I really did not know what to expect after surgery.  I think I expected the worse.  I was not that big to begin with, so it may have been different for me than other people.  I thought after surgery that I would look really flat, but since my regular surgeon was able to save a lot of my skin the plastic surgeon filled up the expanders a little bit to keep the skin stretched.  After I healed a little bit from surgery, I started the weekly, then every other week fill of the expanders to stretch out my skiin till it couldn't be stretched much more.  Now I am due to my expanders removed and implants put in the end of this month.  

I can't tell you how the implants look because I don't have them yet, but I hear they are much more comfortable than these expanders.  I had read some horror stories on line about the pain of the expanders.  There was some soreness after each fill, but I never had excruciating pain.  The expanders are uncomfortable and don't really move with you, but they will be out soon.

I do still have pretty prominent scars, I think they take time to fade.  I still need to get my nipples done, but that will have to wait a little till the skin heals up more.

Maybe I was not overly attached to my breasts, but I feel and look fine.  I have no regrets. I want to be there for my children and I think that is all that matters.  

Good luck to you and whatever you choose.  



 

BeaderReader
by New Member on May. 12, 2014 at 8:21 PM
1 mom liked this

Hello! I am not a mother but have made an account to connect with you because of our similar situations. I am also 25 years old, contemplating double mastectomy due to BRCA 2 this summer, and diagnosed with POTs. I want to get the surgery done because I know that having POTS makes me more vulnerable to fatigue and I can't imagine doing the surgery AND cancer treatments. I am currently single and have never had kids. It's strange to imagine this surgery in light of that fact. But on the other hand, while I may not be able to breastfeed, I will be around for them, no black cloud over my head. It's tough though. I feel like my options are surgery now or surgery with cancer treatments. The thought of either makes my skin crawl. Sometimes having this knowledge does feel like a curse. On the other hand, by doing the surgery as  a preventative, I feel like there's a victoroy note to it, a powerful feeling of offense rather than an uphill defense. Anyways, just wanted to reach out as someone else going through similar things. 

sonyarizzo1
by Member on May. 13, 2014 at 8:04 AM
1 mom liked this

Hello,

I am so sorry that you are going through all of this. I currently have stage 4 breast cancer, and I think it is so smart of you to get the prophylactic double mastectomy. I had a double when I was 35. I am now 38 and I can't say I hate my new boobs. It takes some getting used to becasue they are slightly harder than my old ones. But I love not having to wear a bra.

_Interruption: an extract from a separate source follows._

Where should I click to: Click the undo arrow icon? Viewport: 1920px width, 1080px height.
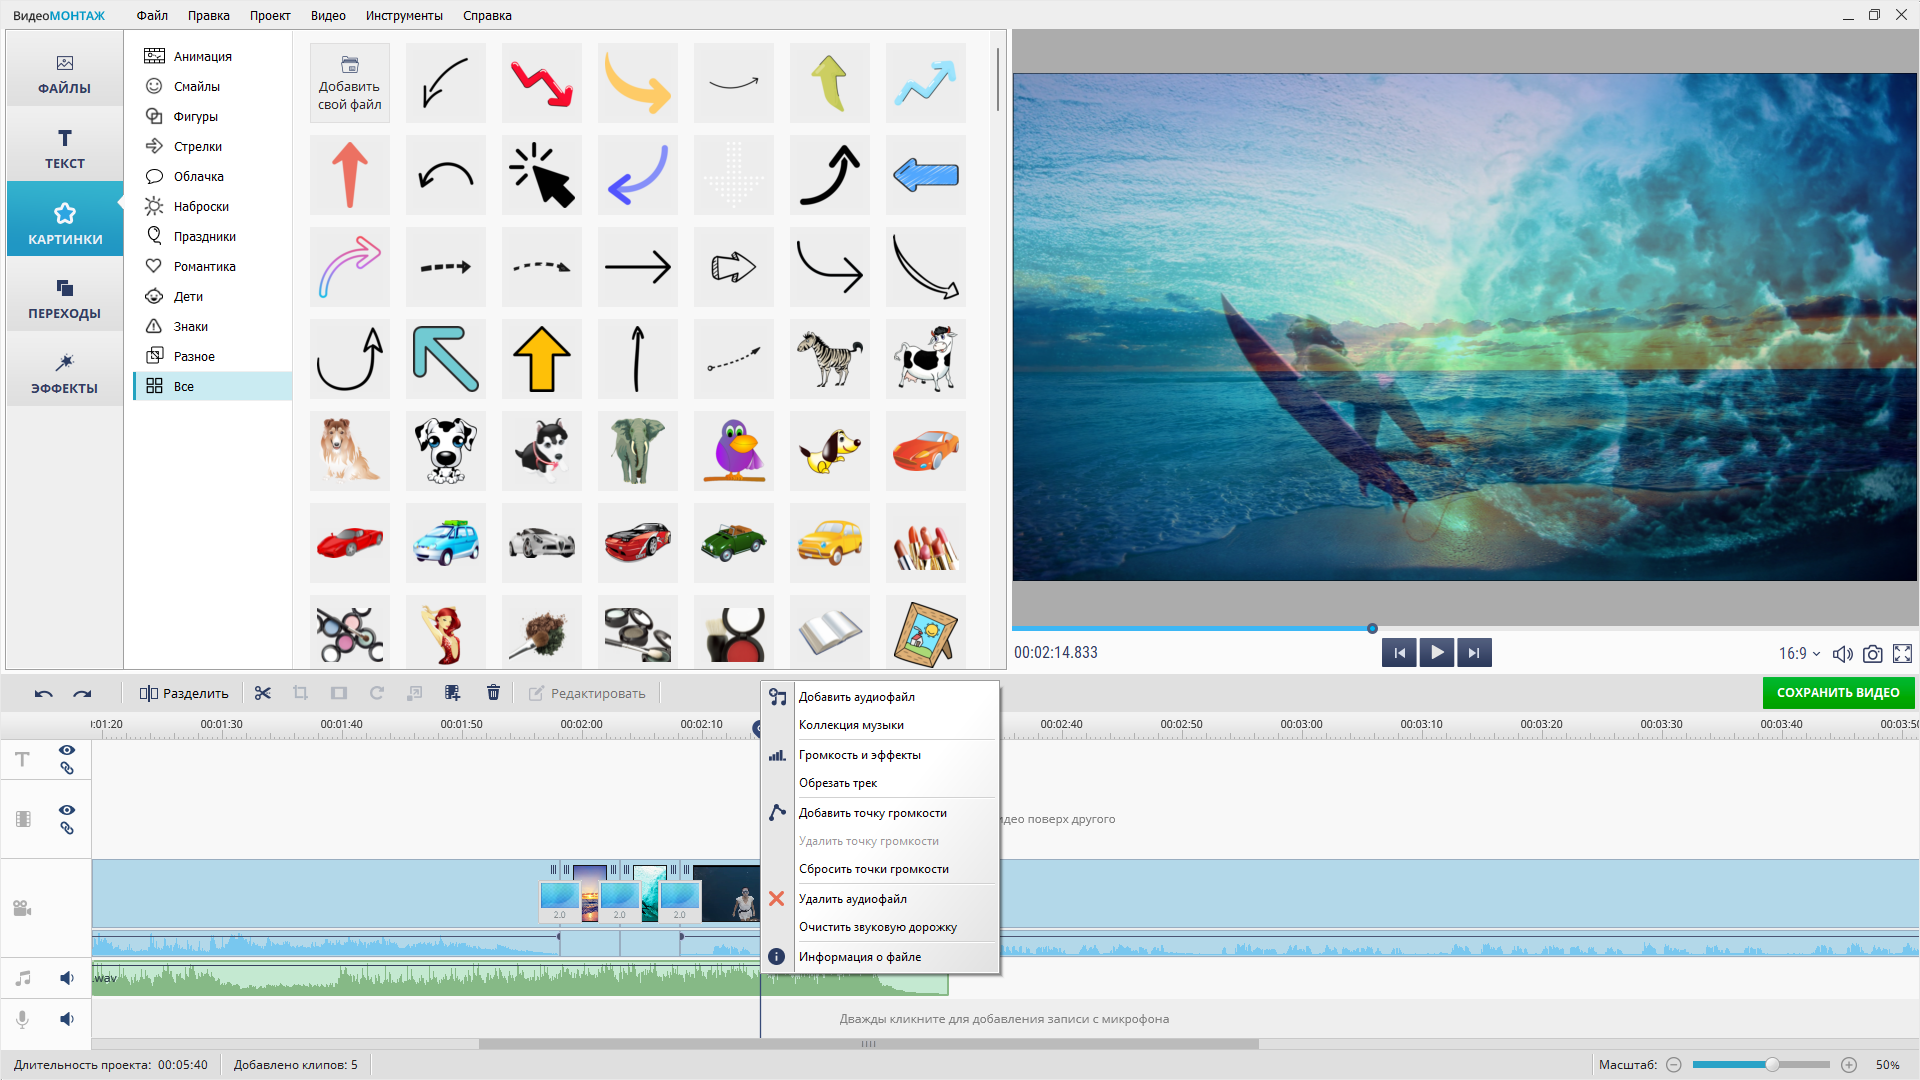click(x=43, y=693)
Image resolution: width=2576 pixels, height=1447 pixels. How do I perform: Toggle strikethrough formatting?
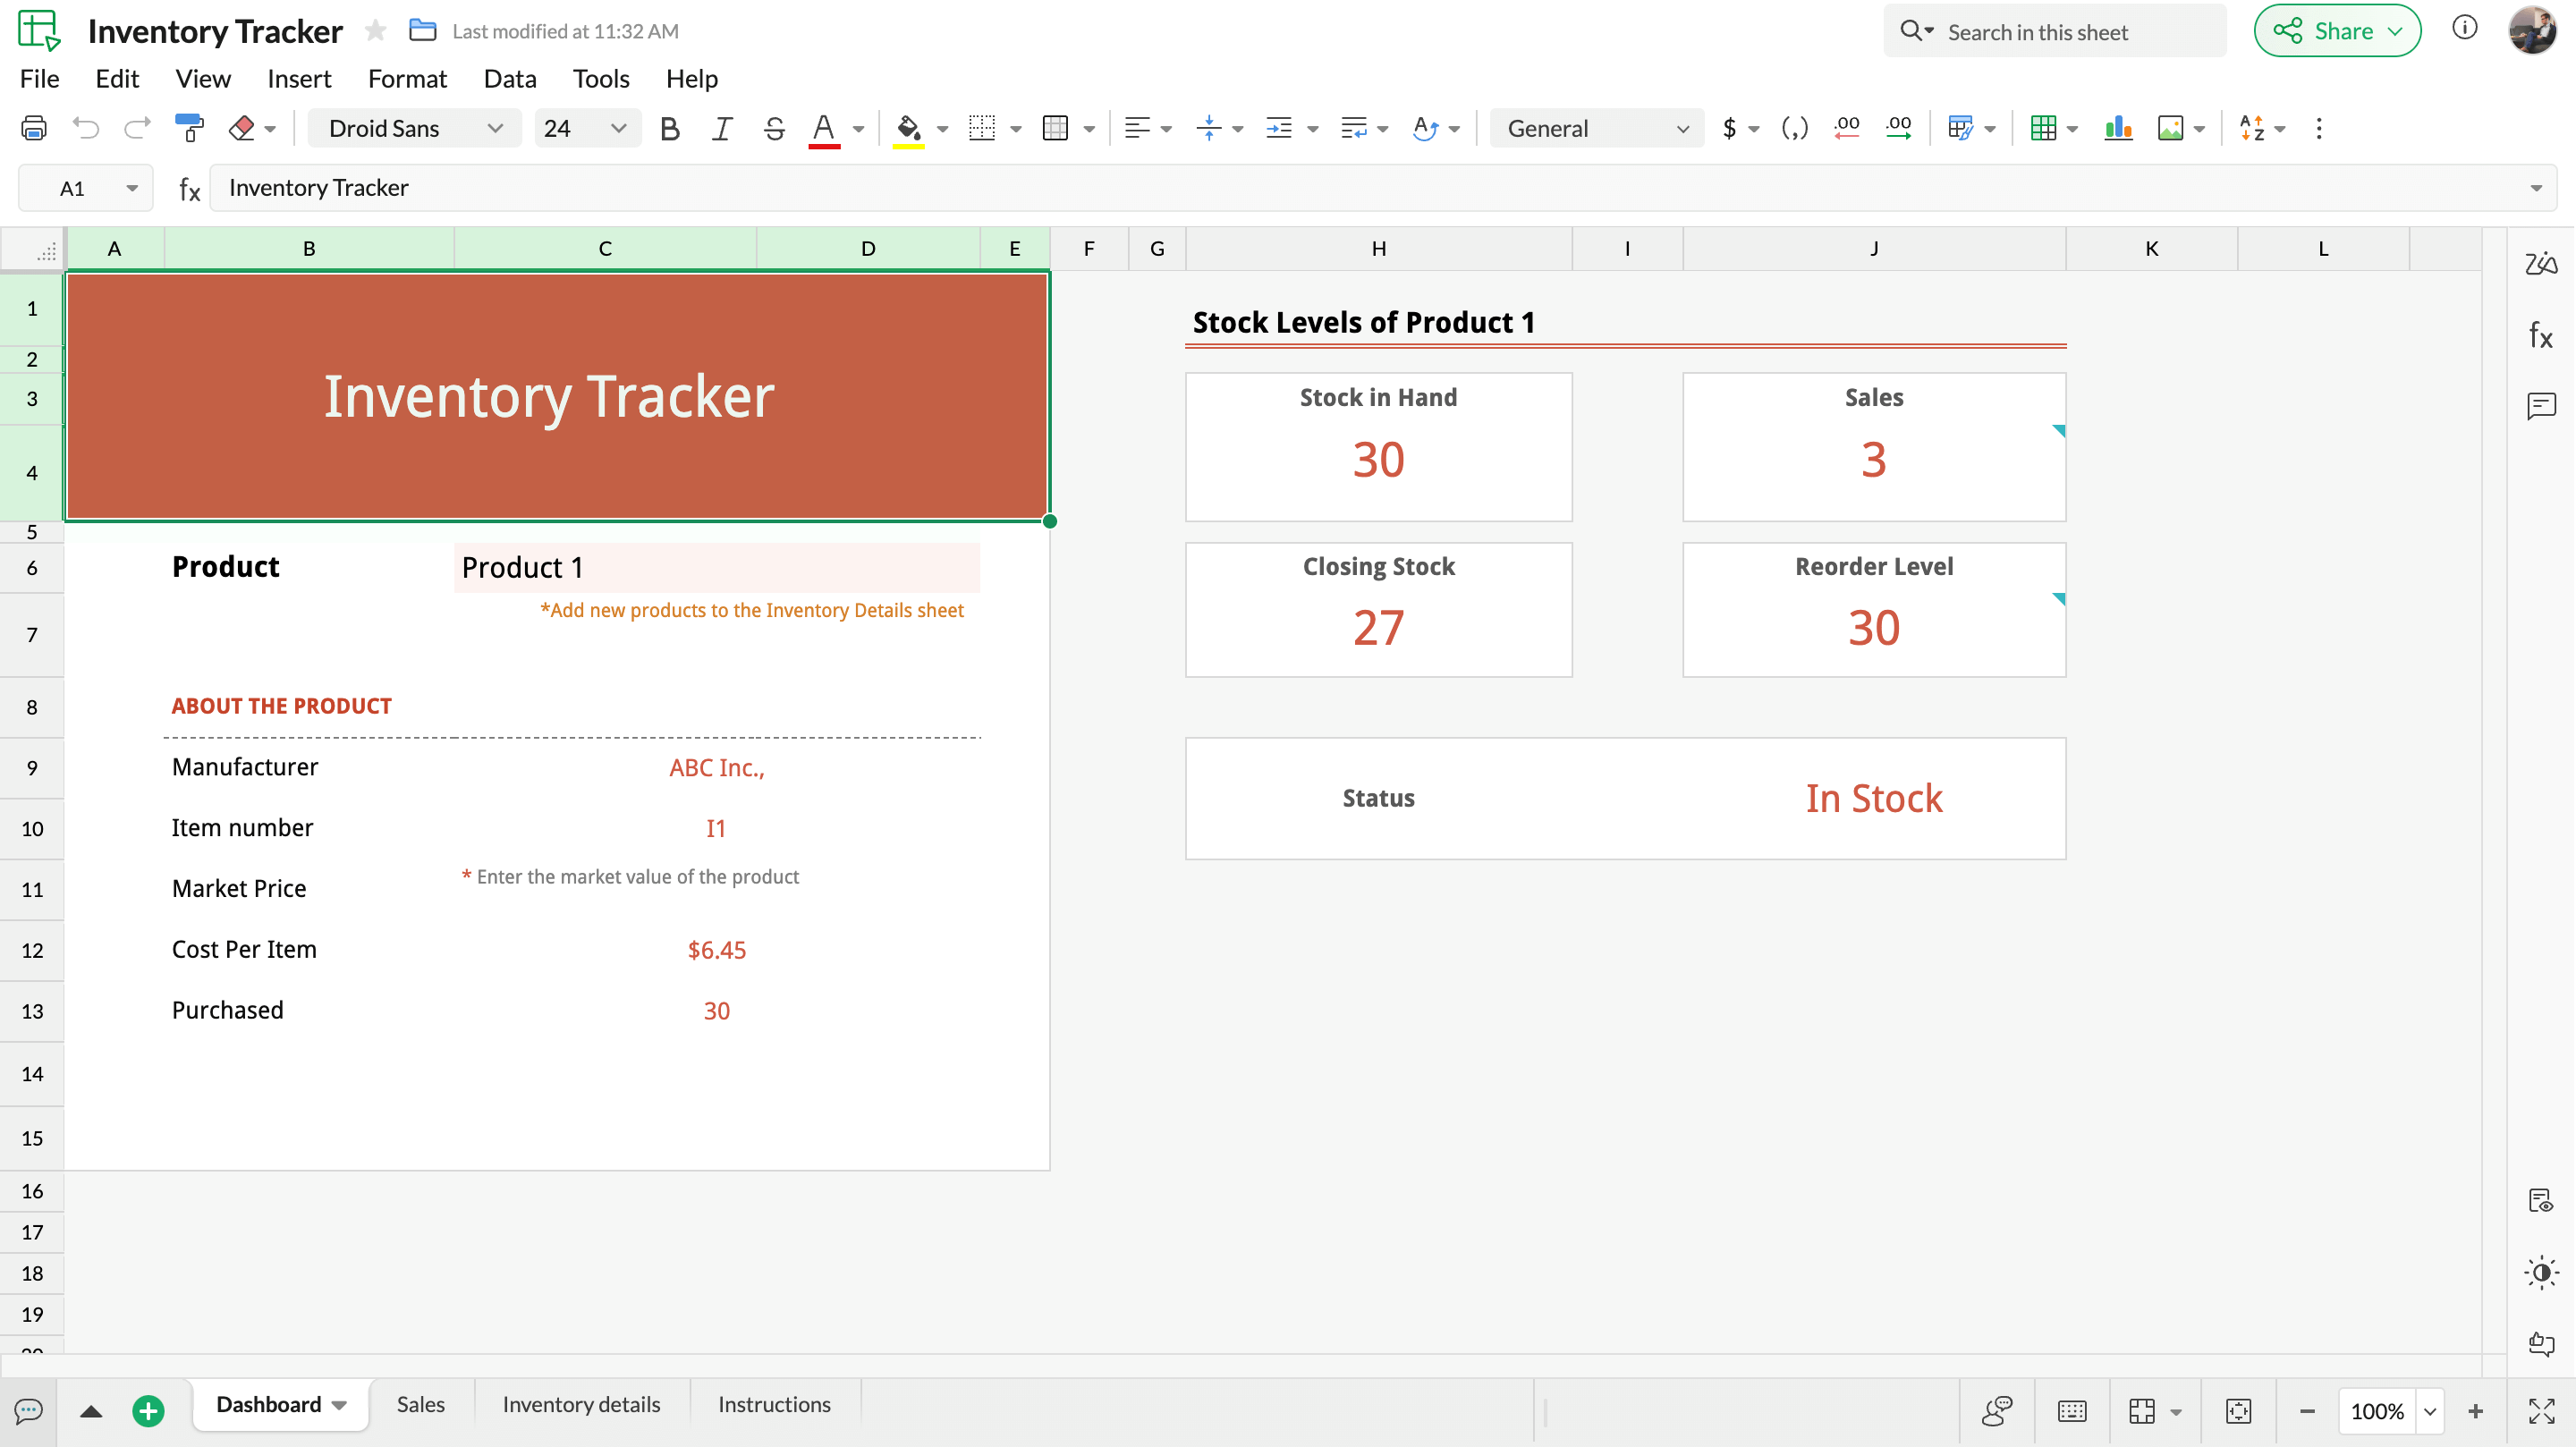point(773,128)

I did a double with silicone implants. I was able to keep my nipples. once your insurance kicks in, you should look for the best plastic surgeon in your area. That is what I did and he did a fantiastic job! I don't feel like I lost MY boobs at all. It only looks like I got a boob job. The scar is under my breast and because I have large breasts, you can't see the scars at all. They have actually faded a lot! There is no reason why you shouldn't be able to keep your nipples. I had 6 tumors in one breast and they were all far enough away from the nipple that I was able to keep them. You have no tumors so you should definitely be able to keep them. If you go to a dr who tells you no, then I would switch doctors!

As you have heard from your family members, the mastectomy is no walk in the park...but it's so much better than having cancer. I also had my ovaries removed and that was the easiest surgury I have ever had. Menopause isn't so easy. The hardest part is the hot flashes..but you get used to it.